ABSTRACT
Polygenic risk scores (PRSs) are expected to play a critical role in achieving precision medicine. Currently, PRS predictors are generally based on linear models using summary statistics, and more recently individual-level data. However, these predictors mainly capture additive relationships and are limited in data modalities they can use. Here, we developed a deep learning framework (EIR) for PRS prediction which includes a model, genome-local-net (GLN), specifically designed for large scale genomics data. The framework supports multi-task (MT) learning, automatic integration of other clinical and biochemical data, and model explainability.
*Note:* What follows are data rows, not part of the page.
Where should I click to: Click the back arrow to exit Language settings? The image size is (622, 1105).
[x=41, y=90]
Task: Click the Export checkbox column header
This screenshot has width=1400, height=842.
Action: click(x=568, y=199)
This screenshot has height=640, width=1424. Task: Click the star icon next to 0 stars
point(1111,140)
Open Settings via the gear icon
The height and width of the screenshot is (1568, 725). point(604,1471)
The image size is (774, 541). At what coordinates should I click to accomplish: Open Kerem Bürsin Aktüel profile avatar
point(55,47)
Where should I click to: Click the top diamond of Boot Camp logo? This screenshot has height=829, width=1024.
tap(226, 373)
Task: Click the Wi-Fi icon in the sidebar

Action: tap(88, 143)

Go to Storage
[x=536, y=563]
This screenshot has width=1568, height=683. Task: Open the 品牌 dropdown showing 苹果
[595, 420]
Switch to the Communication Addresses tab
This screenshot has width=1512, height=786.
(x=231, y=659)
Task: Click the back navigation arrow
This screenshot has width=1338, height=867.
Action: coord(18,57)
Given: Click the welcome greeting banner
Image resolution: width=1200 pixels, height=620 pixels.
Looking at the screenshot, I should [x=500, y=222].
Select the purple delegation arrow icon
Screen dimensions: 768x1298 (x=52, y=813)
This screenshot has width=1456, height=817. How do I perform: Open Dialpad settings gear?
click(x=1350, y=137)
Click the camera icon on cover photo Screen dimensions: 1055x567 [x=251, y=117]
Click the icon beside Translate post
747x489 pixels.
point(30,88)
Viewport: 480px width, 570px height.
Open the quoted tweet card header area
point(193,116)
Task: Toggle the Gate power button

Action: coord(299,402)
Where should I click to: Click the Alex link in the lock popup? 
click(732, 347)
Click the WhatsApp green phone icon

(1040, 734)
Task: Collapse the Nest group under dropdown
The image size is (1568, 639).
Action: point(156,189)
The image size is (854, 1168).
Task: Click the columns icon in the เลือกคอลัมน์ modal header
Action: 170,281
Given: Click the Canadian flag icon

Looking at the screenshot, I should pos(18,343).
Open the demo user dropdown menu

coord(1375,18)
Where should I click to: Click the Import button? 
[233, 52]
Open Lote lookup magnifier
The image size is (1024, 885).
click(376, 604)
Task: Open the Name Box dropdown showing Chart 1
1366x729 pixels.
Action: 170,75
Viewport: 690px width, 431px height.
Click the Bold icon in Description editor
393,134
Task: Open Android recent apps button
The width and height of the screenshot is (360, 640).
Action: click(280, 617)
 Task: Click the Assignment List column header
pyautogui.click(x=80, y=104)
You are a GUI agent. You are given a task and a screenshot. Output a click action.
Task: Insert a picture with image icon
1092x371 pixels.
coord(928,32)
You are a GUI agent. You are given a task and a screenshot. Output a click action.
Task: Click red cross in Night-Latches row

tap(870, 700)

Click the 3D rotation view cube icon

When applied to individual level data in the UK Biobank, we found that GLN outperformed LASSO for a wide range of diseases and in particularly autoimmune diseases. Furthermore, we show that this was likely due to modelling epistasis, and we showcase this by identifying widespread epistasis for Type 1 Diabetes. Furthermore, we trained PRS by integrating genotype, blood, urine and anthropometrics and found that this improved performance for 93% of 290 diseases and disorders considered. Finally, we found that including genotype data provided better calibrated PRS models compared to using measurements alone. EIR is available at https://github.com/arnor-sigurdsson/EIR.
Competing Interest Statement
S.B. has ownerships in Intomics A/S, Hoba Therapeutics Aps, Novo Nordisk A/S, Lundbeck A/S, and managing board memberships in Proscion A/S and Intomics A/S. The other authors declare no competing interests.